• STATED PROBLEM: Copy the items below word for word, from their start through the line containing "Action: point(501,423)", including that line.

[Source data]
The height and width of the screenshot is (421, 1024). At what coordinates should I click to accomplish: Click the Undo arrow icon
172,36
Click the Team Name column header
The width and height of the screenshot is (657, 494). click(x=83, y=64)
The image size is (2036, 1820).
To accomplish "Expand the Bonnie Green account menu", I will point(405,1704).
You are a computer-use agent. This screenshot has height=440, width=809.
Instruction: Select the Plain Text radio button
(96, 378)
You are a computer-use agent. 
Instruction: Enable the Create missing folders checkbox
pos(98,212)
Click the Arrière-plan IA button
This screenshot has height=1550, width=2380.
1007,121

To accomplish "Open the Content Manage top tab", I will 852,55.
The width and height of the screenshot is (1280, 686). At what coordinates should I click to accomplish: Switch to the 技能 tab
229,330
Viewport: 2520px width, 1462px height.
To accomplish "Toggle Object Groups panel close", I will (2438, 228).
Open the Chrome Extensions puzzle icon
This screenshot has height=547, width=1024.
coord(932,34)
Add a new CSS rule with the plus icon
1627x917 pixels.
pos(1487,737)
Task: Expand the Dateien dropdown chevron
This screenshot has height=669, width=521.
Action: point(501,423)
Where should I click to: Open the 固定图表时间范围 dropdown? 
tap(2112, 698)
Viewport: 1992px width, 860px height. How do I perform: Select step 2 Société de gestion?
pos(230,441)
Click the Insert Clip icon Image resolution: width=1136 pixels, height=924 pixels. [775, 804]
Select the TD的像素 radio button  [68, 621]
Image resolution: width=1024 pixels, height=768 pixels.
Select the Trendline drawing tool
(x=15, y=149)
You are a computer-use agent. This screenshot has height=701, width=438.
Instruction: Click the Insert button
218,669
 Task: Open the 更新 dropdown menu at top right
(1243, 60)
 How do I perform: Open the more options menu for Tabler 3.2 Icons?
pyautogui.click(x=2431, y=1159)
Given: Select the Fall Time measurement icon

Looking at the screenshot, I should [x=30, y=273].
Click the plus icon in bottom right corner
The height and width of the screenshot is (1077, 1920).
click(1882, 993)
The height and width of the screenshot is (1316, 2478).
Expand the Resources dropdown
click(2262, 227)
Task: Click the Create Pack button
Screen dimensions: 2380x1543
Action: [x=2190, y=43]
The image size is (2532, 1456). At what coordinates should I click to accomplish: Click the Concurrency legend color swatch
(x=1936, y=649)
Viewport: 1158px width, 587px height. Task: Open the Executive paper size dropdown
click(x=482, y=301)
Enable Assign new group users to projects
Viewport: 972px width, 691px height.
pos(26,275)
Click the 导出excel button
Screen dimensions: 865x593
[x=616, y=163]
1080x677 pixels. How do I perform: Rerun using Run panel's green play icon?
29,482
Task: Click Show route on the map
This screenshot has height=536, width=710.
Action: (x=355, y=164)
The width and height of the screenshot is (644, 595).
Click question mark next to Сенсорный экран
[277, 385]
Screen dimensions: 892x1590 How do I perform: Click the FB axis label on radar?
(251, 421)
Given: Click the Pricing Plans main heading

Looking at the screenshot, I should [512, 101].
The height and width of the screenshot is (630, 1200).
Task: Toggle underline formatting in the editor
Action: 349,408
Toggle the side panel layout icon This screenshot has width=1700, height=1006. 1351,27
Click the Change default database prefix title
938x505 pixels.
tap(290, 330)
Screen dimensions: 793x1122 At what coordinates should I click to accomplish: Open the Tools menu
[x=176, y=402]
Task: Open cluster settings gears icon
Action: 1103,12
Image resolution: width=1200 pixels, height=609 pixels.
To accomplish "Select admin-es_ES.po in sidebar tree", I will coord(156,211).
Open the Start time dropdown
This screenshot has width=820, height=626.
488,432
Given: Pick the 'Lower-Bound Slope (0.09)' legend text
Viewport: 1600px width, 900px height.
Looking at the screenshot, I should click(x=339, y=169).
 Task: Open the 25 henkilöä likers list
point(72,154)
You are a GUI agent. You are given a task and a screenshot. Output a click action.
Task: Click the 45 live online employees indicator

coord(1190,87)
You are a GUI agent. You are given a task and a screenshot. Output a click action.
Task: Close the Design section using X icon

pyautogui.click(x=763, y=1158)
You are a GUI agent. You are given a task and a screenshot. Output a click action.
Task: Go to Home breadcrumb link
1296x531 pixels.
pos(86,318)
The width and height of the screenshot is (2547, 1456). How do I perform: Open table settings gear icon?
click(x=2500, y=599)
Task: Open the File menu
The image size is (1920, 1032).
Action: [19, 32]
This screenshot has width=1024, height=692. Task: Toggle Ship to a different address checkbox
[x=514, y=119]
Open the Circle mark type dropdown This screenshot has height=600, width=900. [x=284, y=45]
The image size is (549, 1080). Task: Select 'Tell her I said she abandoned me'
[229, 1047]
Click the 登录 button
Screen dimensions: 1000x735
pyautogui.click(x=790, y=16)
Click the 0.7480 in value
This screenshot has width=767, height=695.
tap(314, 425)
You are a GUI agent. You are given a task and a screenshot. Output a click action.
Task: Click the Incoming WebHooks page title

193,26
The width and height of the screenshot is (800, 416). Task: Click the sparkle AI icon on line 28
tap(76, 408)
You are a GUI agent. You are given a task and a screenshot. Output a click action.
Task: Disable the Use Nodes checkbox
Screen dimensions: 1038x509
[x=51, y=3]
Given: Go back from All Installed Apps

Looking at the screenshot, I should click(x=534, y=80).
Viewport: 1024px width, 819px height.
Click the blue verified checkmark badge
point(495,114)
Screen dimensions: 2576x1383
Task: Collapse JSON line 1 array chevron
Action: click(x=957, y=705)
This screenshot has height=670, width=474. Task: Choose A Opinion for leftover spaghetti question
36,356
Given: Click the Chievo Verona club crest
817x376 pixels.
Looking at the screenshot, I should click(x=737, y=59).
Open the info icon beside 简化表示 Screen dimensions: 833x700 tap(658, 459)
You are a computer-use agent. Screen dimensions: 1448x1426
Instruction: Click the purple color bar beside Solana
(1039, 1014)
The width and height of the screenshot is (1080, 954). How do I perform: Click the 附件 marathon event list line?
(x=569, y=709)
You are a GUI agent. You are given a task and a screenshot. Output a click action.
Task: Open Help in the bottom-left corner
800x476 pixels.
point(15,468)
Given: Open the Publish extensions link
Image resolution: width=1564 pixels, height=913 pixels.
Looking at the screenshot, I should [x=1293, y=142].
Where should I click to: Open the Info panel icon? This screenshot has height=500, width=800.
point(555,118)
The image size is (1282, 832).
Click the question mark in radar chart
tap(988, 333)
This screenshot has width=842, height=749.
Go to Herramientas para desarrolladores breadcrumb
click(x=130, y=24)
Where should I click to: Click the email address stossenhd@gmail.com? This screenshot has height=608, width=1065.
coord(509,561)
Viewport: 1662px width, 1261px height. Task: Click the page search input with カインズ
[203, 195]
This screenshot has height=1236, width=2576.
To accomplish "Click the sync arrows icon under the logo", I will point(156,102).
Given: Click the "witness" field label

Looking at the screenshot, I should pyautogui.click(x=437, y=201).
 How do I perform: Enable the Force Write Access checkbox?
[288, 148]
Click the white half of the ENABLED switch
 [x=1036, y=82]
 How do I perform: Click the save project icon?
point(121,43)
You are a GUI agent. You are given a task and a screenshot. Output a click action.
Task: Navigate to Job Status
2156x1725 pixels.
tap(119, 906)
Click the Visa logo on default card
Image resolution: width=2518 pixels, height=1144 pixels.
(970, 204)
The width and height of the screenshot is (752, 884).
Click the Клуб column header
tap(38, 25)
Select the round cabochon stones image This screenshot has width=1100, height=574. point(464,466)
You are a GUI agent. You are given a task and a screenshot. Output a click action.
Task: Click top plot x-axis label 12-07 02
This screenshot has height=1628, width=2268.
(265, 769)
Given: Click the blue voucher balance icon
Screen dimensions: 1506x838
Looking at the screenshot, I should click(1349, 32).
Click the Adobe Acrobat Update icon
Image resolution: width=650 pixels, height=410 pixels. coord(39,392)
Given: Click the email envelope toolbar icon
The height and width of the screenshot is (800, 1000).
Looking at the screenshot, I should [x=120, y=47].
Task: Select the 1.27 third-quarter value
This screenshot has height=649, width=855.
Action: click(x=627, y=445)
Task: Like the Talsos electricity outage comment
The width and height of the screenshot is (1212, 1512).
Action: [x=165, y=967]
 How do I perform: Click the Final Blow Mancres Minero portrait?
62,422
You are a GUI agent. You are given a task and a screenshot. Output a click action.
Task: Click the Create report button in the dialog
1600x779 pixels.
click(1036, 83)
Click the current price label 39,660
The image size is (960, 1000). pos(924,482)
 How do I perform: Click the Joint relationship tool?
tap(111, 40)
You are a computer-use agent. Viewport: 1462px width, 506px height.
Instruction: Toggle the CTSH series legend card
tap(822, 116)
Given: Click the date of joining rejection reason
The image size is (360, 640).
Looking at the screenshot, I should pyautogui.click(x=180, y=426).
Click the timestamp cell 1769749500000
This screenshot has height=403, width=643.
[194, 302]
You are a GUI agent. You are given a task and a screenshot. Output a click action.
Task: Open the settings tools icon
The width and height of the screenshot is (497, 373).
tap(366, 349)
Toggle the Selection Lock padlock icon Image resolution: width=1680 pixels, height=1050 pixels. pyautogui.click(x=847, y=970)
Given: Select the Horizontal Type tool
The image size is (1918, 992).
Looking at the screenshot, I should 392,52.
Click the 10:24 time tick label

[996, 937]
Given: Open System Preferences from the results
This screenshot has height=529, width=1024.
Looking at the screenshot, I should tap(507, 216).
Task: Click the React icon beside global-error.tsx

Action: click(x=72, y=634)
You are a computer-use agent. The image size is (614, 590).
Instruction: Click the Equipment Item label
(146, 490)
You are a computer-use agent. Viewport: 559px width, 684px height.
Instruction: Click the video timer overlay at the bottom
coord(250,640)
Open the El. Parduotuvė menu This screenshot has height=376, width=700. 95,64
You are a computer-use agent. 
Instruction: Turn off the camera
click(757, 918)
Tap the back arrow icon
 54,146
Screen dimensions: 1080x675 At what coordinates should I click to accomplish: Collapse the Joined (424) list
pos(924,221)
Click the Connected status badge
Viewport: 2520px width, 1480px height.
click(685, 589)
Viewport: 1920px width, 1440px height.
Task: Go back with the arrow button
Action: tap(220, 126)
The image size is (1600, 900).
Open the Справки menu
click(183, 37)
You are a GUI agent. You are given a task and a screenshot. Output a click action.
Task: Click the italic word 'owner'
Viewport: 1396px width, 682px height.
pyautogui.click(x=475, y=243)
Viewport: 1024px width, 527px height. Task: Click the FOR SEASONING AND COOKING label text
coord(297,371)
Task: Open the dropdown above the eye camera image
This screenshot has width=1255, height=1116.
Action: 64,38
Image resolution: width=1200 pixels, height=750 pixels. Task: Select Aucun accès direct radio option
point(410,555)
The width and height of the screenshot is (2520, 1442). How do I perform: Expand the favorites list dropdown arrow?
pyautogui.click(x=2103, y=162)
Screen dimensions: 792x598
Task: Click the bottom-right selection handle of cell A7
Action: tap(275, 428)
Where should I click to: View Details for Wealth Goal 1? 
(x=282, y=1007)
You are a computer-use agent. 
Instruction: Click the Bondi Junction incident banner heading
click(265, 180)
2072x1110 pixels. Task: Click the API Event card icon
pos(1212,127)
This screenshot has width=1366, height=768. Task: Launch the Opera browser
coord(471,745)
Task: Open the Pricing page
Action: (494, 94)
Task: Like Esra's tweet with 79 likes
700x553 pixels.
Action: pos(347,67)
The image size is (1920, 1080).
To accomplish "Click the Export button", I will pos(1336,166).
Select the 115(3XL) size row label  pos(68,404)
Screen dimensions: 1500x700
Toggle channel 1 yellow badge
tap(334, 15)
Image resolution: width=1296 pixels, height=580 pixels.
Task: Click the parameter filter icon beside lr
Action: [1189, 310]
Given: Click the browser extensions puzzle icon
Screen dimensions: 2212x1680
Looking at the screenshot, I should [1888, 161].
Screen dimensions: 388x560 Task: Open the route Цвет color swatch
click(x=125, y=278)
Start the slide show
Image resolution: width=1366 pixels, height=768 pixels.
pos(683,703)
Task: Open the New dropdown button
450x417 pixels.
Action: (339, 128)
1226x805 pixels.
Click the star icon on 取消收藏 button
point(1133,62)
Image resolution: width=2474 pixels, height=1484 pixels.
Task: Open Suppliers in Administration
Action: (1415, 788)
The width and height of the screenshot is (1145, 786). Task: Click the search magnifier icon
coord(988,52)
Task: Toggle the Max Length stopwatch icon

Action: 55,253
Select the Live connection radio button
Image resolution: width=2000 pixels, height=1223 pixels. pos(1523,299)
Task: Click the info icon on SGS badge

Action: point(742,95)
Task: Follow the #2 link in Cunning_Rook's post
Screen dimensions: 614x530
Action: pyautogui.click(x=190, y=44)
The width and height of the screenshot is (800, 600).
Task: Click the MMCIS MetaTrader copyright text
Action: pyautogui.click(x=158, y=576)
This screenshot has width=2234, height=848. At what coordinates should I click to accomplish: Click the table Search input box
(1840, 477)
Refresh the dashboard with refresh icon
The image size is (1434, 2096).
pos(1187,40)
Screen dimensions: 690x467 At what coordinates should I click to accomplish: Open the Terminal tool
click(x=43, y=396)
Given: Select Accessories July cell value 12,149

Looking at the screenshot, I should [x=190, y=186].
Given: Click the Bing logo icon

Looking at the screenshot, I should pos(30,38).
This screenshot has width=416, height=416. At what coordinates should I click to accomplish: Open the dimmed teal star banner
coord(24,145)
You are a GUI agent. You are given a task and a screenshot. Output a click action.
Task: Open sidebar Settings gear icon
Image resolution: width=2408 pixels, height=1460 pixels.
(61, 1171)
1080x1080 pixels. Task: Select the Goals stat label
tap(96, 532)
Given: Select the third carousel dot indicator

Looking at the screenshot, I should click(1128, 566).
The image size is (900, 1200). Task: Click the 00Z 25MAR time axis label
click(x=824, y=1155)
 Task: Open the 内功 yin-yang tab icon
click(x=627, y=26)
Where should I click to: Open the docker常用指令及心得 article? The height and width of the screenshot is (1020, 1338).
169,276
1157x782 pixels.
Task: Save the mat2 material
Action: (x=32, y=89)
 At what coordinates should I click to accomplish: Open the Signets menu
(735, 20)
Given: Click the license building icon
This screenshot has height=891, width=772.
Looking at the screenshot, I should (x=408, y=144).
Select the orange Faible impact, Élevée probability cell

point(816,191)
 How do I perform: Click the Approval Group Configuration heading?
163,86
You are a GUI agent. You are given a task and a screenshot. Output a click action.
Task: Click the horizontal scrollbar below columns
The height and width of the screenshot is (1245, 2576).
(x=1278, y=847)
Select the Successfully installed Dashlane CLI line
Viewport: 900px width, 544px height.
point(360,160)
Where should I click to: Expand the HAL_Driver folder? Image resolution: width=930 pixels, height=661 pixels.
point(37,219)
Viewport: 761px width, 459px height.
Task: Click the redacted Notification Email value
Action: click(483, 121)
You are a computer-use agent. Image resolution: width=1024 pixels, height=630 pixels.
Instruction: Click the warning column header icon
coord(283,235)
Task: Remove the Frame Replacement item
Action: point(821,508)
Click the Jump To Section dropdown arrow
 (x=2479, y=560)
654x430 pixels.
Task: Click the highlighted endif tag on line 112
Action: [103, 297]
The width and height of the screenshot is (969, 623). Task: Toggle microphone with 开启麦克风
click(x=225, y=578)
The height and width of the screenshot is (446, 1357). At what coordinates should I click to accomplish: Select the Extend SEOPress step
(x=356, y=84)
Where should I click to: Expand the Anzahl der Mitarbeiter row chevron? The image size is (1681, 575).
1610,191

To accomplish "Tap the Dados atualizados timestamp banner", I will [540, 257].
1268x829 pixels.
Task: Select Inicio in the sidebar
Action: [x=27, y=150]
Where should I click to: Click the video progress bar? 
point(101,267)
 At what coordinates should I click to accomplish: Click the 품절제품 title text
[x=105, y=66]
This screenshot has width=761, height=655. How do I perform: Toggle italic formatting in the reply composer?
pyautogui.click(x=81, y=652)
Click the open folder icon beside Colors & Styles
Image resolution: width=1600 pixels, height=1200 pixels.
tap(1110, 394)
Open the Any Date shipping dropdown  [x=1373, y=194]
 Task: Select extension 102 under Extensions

• SOLUTION TO THIS EXERCISE:
The height and width of the screenshot is (421, 1024). At what coordinates should I click to accomplish: Click the Undo arrow icon
172,36
Click the Team Name column header
The width and height of the screenshot is (657, 494). click(x=83, y=64)
The image size is (2036, 1820).
To accomplish "Expand the Bonnie Green account menu", I will point(405,1704).
You are a computer-use agent. This screenshot has height=440, width=809.
Instruction: Select the Plain Text radio button
(96, 378)
You are a computer-use agent. 
Instruction: Enable the Create missing folders checkbox
pos(98,212)
Click the Arrière-plan IA button
This screenshot has height=1550, width=2380.
1007,121

To accomplish "Open the Content Manage top tab", I will 852,55.
The width and height of the screenshot is (1280, 686). At what coordinates should I click to accomplish: Switch to the 技能 tab
229,330
Viewport: 2520px width, 1462px height.
To accomplish "Toggle Object Groups panel close", I will (2438, 228).
Open the Chrome Extensions puzzle icon
This screenshot has height=547, width=1024.
coord(932,34)
Add a new CSS rule with the plus icon
1627x917 pixels.
pos(1487,737)
Task: Expand the Dateien dropdown chevron
This screenshot has height=669, width=521.
Action: point(501,423)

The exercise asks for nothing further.